- Born: 1881 Providence, Rhode Island, United States
- Died: 1966 (aged 84–85)
- Occupation: Financier
- Known for: Founder of Halsey, Stuart & Co.

= Harold L. Stuart =

American financier

Harold L. Stuart was a prominent American financier of the early 20th century, and founder of the investment firm Halsey, Stuart & Co.

== Early life ==
Stuart was born in Providence, Rhode Island in 1881, and moved to Chicago as a boy. He began working in Chicago at just 12 years old as a messenger boy for a printing firm. Some of his other early jobs included being a stock boy at Marshall Field & Company.

== Career ==
As a teenager, he became a bond salesman for the predecessor company to the Harris Trust Bank.

In 1903, he opened a Chicago branch office for the recently founded New York investment firm, N. W. Halsey Company. Stuart competed with New York bankers when he started handling small bond offerings for the utility magnate Samuel Insull in 1907.

When N. W. Halsey died around the year 1911, Stuart bought the Chicago office of that organization and established Halsey, Stuart & Co.
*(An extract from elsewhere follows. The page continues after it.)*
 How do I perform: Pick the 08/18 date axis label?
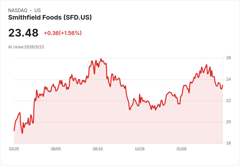point(98,149)
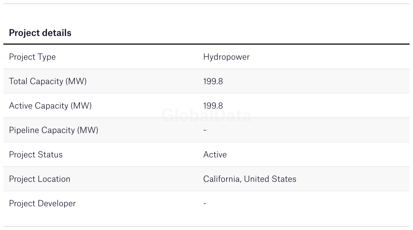The image size is (413, 230).
Task: Select the Project Type label
Action: point(32,57)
In 1922, due to his growing trust in Stuart, Insull entrusted Stuart with a $27 million bond offering at a time when the bond market did not look promising. Stuart was able to move the issue at an extremely low interest rate and as a result, Stuart become one of Insull's chief financial officers.
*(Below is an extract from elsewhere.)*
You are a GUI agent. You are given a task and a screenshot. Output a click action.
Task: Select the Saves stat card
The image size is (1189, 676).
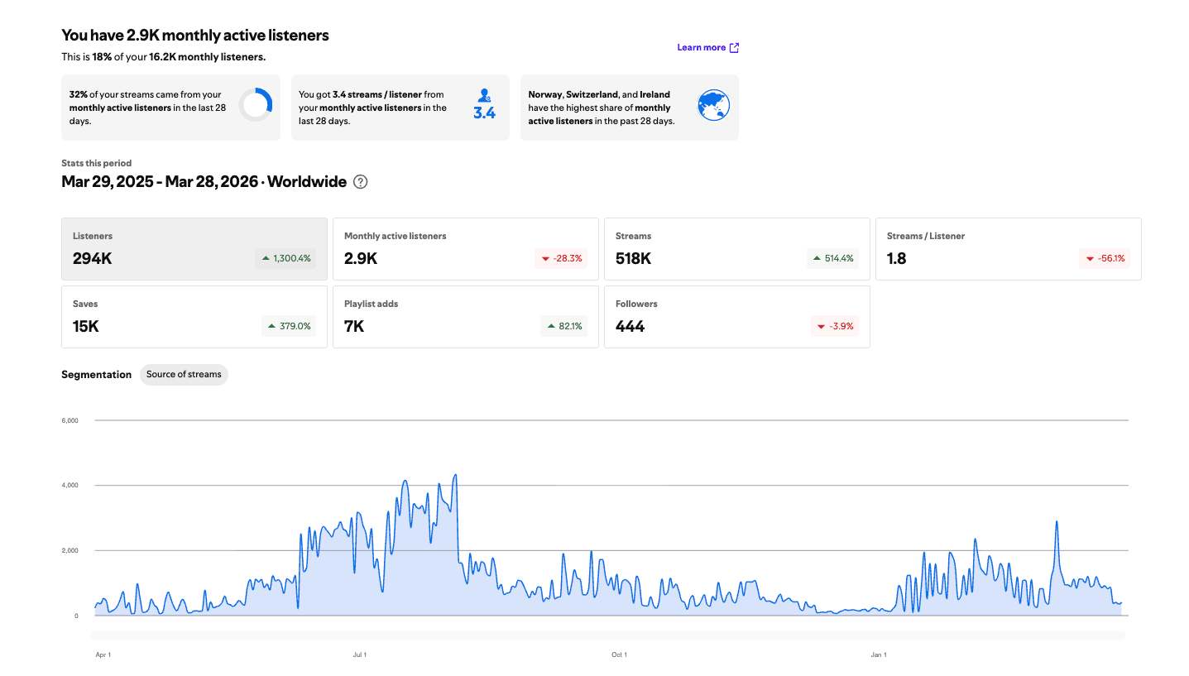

Later in his life, Stuart recalled that he and Insull did about $2.3 billion worth of business.

== Death ==
In 1953, Federal Judge Harold R. Medina wrote that Stuart “probably knew more about the investment banking business than any other living person” after Stuart appeared as a government expert witness in an anti-trust suit brought against 17 leading investment houses. At the time of Stuart's death in 1966, the New York Times called Halsey, Stuart “one of the largest investment banking firms.”

==Legacy==
His decision to move the firm's headquarters to Chicago played an important role in establishing the city as a leading financial center. In 1969, his bequest to Illinois Institute of Technology (IIT) established the Harold Leonard Stuart School of Management and Finance, now the IIT Stuart School of Business.
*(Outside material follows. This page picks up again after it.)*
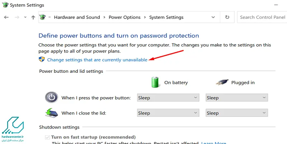Click the address bar Power Options icon
Screen dimensions: 287x144
(42, 17)
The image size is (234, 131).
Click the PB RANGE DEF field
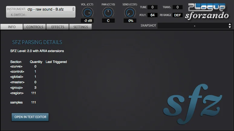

In 1969, IIT received a $5 million bequest from the Stuart estate which enabled the university to begin construction on the Stuart School of Business. The Stuart family has been key to the growth and progress of both the educational and research programs at IIT Stuart School of Business. It became the only business school in Chicago with a marketing analytics program that emphasizes data-driven methodologies and that provided a part-time Ph.D. program.